Voters overwhelmingly approved on Tuesday a .3 percent sales tax increase for transit, preventing drastic cuts in bus service planned for this summer.
Now STA must make service improvements to enhance Spokane’s bus system and earn the trust the public placed in it, said Spokane Transit board member and Spokane Valley City Councilman Dick Denenny.
“As far as I’m concerned, our mission has just begun,” Denenny said.
STA will meet with neighborhood groups, businesses, schools and others to come up with better ways to provide service and to get more people to ride the bus, he explained.
The Valley would especially benefit from a new approach to bus routing, Denenny said.
“We’ve had people complain about going downtown or having to go in circles,” he said.
Direct bus routes between places like Spokane Valley and Spokane Community College could be added.
Other changes might include online trip planning and pass sales, shuttles to major business centers and new college bus pass programs similar to Eastern Washington University’s Eagle Pass, said STA spokeswoman Molly Myers.
The election results also keep STA’s exploration of light rail moving forward.
“From a federal funding standpoint, it would have been the end,” said Myers of Spokane’s light rail research. “Without a healthy bus system, light rail wouldn’t have been able to function.”
But money for new services won’t be immediately available.
The increased tax probably won’t be collected until October, said STA finance director Jim Plaster.

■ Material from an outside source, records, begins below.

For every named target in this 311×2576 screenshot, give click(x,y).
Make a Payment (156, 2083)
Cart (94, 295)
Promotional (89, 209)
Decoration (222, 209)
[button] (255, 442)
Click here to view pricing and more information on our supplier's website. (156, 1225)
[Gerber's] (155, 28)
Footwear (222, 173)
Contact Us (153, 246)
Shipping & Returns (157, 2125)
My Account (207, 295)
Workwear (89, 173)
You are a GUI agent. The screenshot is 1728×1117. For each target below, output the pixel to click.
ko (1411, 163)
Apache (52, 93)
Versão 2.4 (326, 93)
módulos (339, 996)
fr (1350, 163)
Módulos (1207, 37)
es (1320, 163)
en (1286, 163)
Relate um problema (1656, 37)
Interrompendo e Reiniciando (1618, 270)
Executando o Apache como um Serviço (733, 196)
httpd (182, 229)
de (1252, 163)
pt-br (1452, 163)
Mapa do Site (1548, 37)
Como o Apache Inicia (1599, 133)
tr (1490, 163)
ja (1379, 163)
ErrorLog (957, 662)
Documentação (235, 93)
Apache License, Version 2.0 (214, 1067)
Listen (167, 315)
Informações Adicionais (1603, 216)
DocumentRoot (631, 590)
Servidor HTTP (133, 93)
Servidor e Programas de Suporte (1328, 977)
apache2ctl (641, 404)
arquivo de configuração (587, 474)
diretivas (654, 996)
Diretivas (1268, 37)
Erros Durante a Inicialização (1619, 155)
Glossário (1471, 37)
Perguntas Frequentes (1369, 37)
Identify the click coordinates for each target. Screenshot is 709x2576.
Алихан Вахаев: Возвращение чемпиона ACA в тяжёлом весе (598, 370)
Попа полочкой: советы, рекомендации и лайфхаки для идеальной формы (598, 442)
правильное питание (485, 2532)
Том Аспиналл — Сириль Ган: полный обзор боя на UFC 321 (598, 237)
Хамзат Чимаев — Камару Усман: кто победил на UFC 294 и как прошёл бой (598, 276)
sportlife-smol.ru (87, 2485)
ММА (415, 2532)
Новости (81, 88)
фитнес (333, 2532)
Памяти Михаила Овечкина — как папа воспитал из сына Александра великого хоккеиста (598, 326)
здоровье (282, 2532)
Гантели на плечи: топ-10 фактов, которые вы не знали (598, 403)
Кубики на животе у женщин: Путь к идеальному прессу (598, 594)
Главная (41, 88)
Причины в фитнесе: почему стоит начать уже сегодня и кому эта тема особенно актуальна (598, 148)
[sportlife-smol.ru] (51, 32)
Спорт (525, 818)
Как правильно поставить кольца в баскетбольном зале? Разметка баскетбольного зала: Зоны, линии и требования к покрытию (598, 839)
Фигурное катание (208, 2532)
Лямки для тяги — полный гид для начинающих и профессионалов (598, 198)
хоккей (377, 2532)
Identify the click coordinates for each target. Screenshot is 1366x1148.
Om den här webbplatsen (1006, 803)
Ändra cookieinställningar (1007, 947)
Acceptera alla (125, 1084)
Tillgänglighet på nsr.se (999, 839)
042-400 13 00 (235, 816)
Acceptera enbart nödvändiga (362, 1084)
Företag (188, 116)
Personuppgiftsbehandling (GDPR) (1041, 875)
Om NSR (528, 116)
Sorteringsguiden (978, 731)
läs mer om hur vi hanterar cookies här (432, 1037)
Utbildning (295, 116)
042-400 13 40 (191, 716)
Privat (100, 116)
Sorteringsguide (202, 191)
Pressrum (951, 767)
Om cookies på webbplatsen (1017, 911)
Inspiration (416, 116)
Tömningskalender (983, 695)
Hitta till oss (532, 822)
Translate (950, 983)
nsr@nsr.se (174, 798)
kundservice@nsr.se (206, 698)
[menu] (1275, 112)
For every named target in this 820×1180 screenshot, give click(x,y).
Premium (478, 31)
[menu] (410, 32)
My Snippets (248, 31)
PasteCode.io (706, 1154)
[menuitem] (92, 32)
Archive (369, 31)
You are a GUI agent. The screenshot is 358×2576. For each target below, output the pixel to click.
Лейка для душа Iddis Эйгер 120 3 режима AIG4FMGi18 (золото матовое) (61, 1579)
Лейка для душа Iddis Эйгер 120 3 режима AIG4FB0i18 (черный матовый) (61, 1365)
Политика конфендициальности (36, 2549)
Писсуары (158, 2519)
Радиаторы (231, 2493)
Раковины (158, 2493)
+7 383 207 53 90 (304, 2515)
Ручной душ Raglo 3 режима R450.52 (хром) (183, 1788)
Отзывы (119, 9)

That’s because it typically takes the Washington Department of Revenue 90 days to process tax changes and they are put into place only at the start of a new quarter, Plaster explained, adding that there isn’t time to assess the new tax in July.
So how will STA make do until it gets its first payments in December?
Since the agency’s undesignated reserve account will run out this summer, STA will have to borrow from other accounts designated for items such as self-insurance, grant matching funds and money set aside for other bills, Plaster said.
And once the increased tax money starts coming in, it’s important that STA not build up the large reserve accounts that it has in the past, said board member and Liberty Lake Councilman Brian Sayrs.
Sayrs said he will sponsor a resolution at the next STA board meeting to cap the amount of the undesignated reserves. STA couldn’t build up a reserve greater than one-third of the tax it will now be authorized to collect, about $12 million.
Of course, STA could just spend all the money but it would have to justify the spending to the public, Sayrs said.
“Brought out into the light, only the appropriate projects will survive,” he said.